:: SUPPLIED RECORDS ::
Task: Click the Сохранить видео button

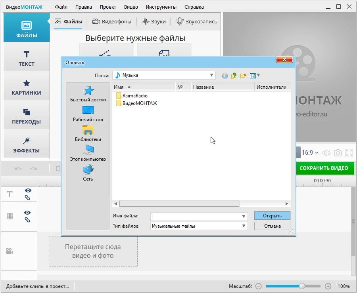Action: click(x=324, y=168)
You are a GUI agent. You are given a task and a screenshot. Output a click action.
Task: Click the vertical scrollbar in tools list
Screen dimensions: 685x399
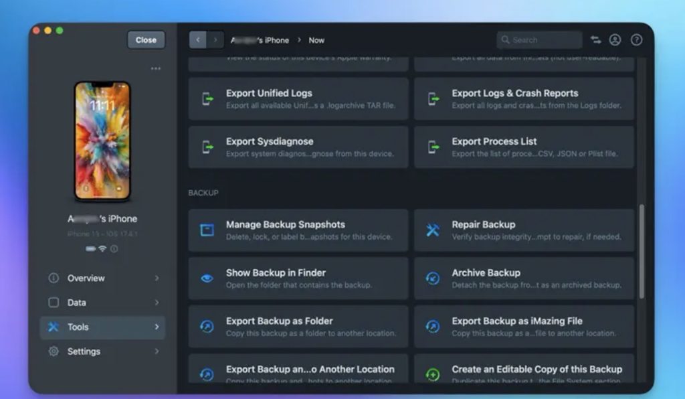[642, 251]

...

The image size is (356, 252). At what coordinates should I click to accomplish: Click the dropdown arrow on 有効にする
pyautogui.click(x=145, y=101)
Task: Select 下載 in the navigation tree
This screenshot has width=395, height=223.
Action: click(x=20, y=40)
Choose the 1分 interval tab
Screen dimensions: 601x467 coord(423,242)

* * *

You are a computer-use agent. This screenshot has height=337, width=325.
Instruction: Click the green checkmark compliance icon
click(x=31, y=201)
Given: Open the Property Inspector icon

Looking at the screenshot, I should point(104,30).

:: WHAT THE TASK ASKS ::
Copy the material from the line with "The image size" up to and including the line with "Action: click(x=20, y=40)", swapping "navigation tree" for "folder tree" and leaving everything else unchanged.

:: FINISHED TASK ::
The image size is (356, 252). At what coordinates should I click to accomplish: Click the dropdown arrow on 有効にする
pyautogui.click(x=145, y=101)
Task: Select 下載 in the folder tree
This screenshot has width=395, height=223.
Action: click(x=20, y=40)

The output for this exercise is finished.